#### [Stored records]

========================================

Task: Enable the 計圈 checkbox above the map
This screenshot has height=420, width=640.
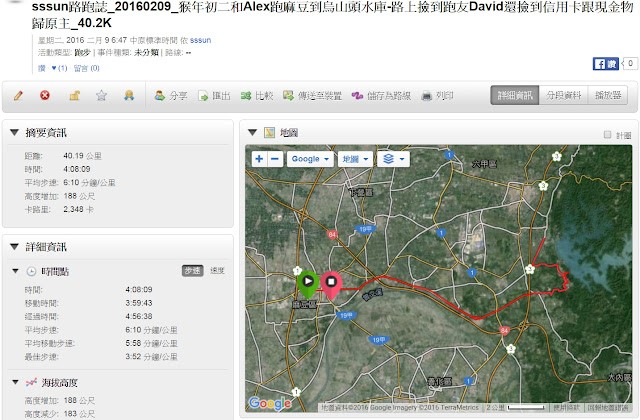Action: pos(608,133)
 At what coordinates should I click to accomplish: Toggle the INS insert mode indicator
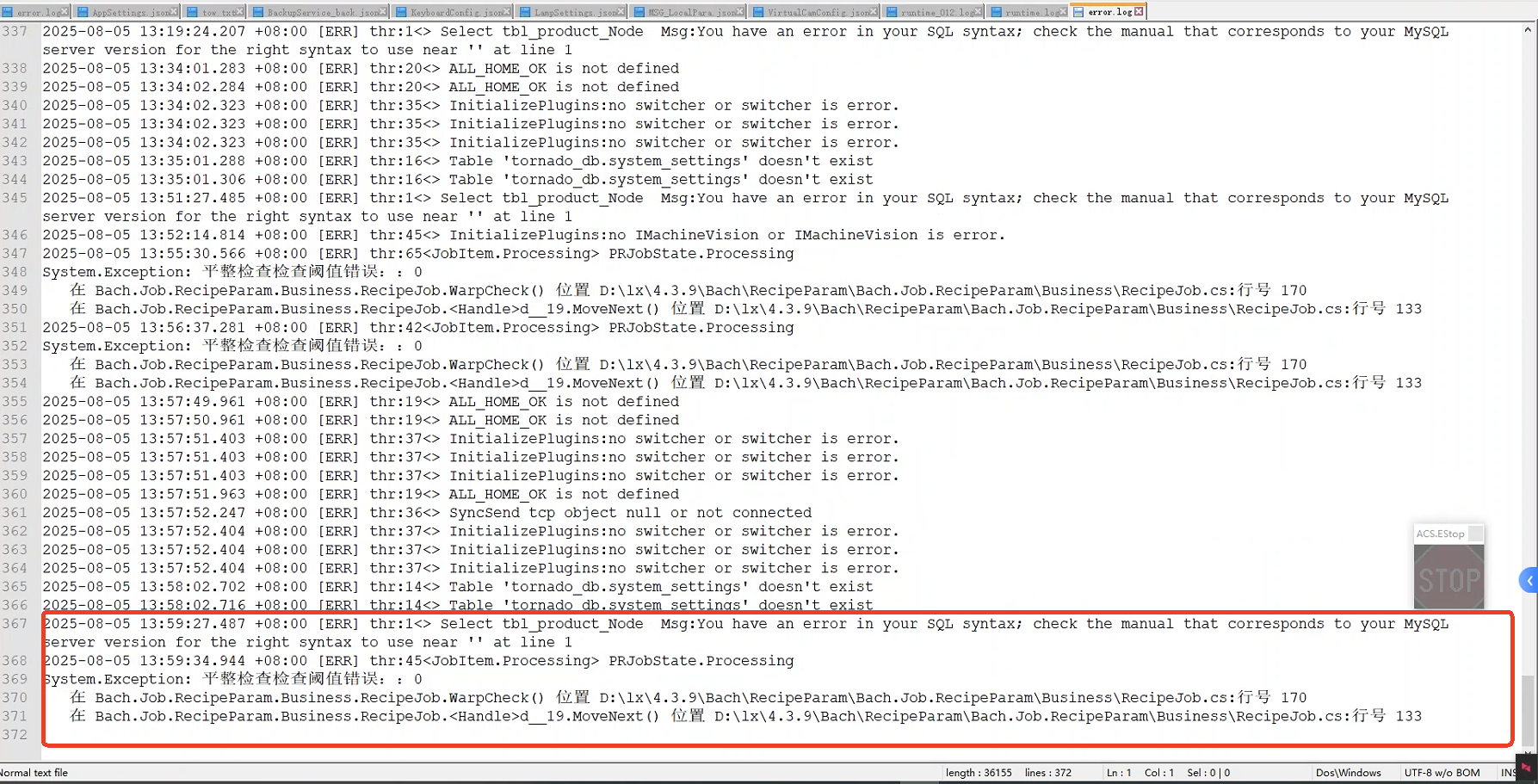pos(1508,773)
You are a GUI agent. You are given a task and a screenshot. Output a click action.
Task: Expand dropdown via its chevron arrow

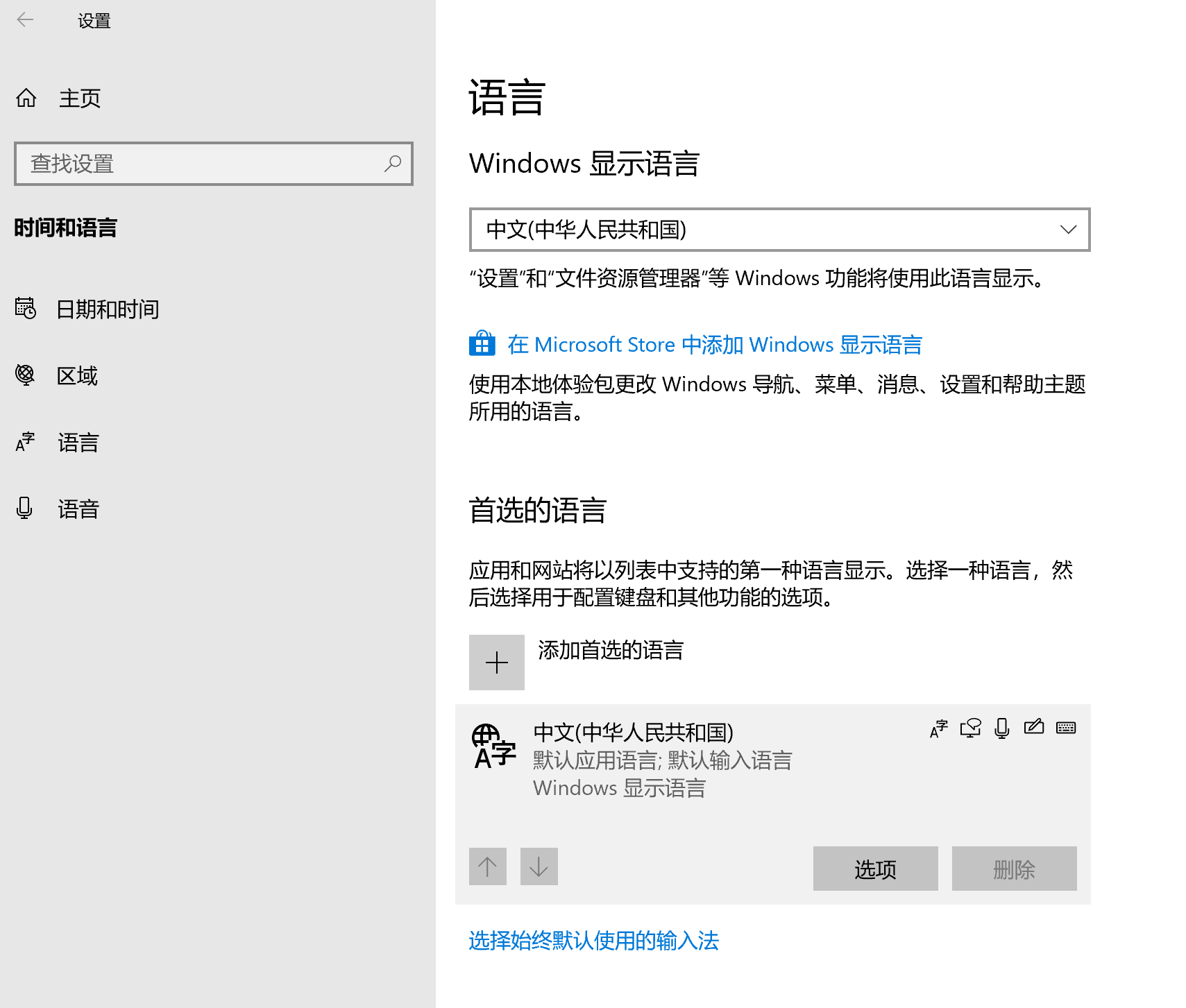coord(1068,230)
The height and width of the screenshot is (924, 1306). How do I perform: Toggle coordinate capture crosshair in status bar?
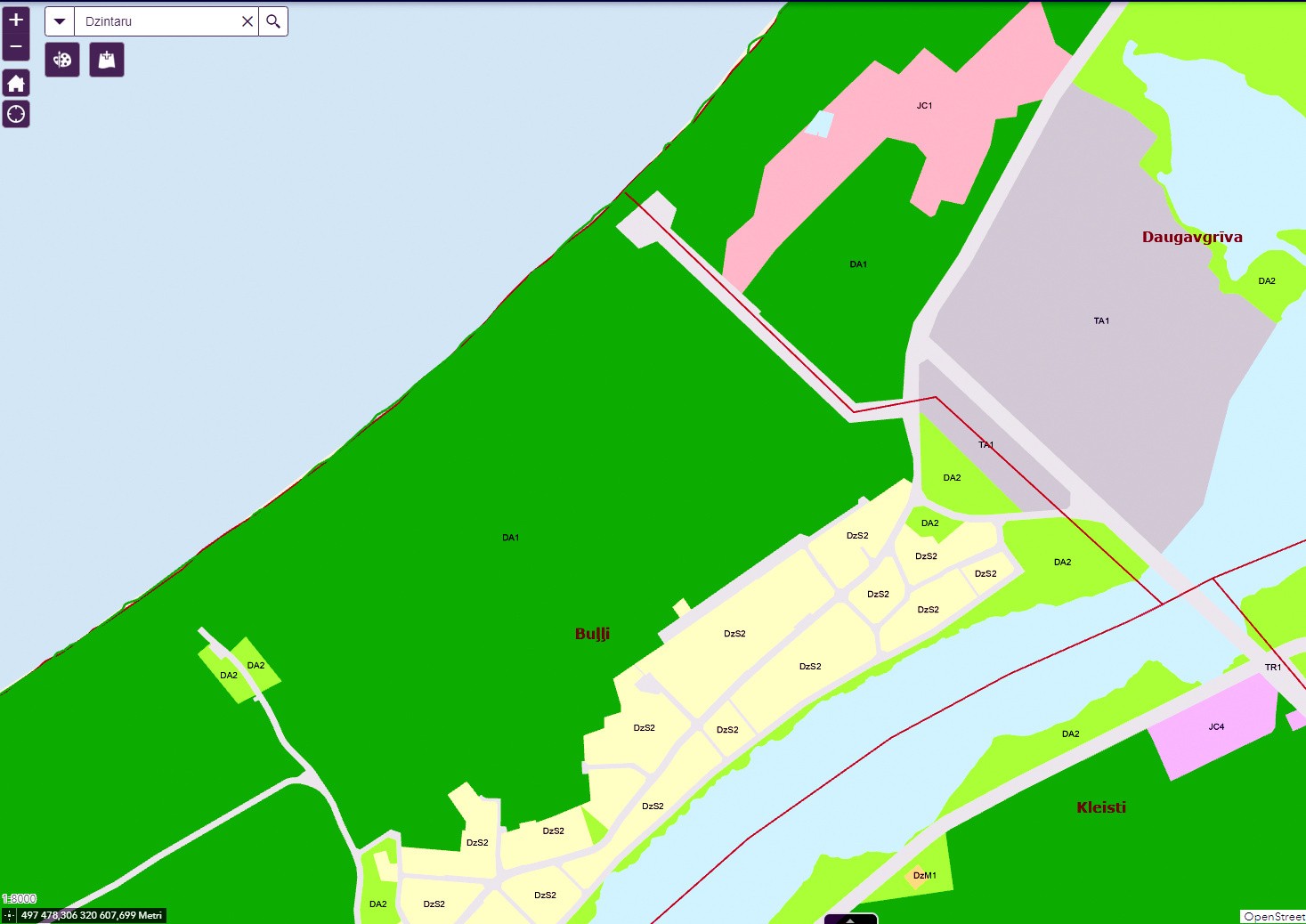click(x=9, y=915)
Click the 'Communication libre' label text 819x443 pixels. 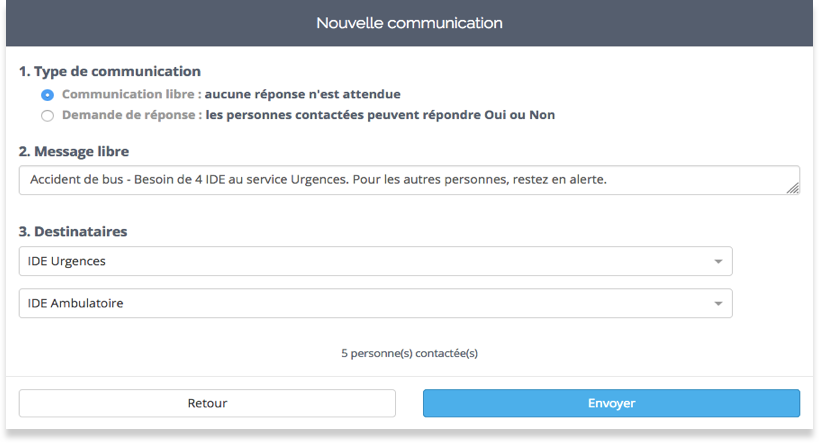pos(128,95)
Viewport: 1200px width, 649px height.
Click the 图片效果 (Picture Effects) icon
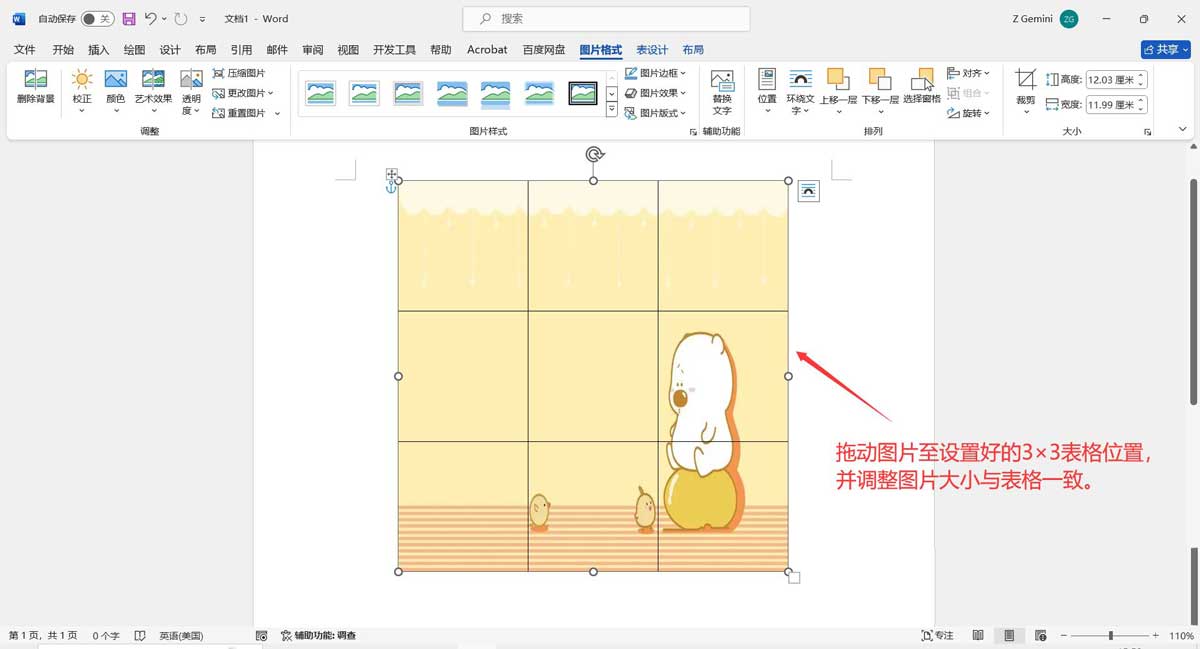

========================================

#### [EXERCISE GOAL]
Retype each line of the data exactly, beginning with the first; include the line containing "You are a GUI" and stop there, skipping every picture.

#### [COMPLETED TASK]
Task: Enable the 計圈 checkbox above the map
This screenshot has height=420, width=640.
Action: pos(608,133)
 At what coordinates should I click to accomplish: Toggle the INS insert mode indicator
pos(1508,773)
You are a GUI agent. You are given a task and a screenshot. Output a click action.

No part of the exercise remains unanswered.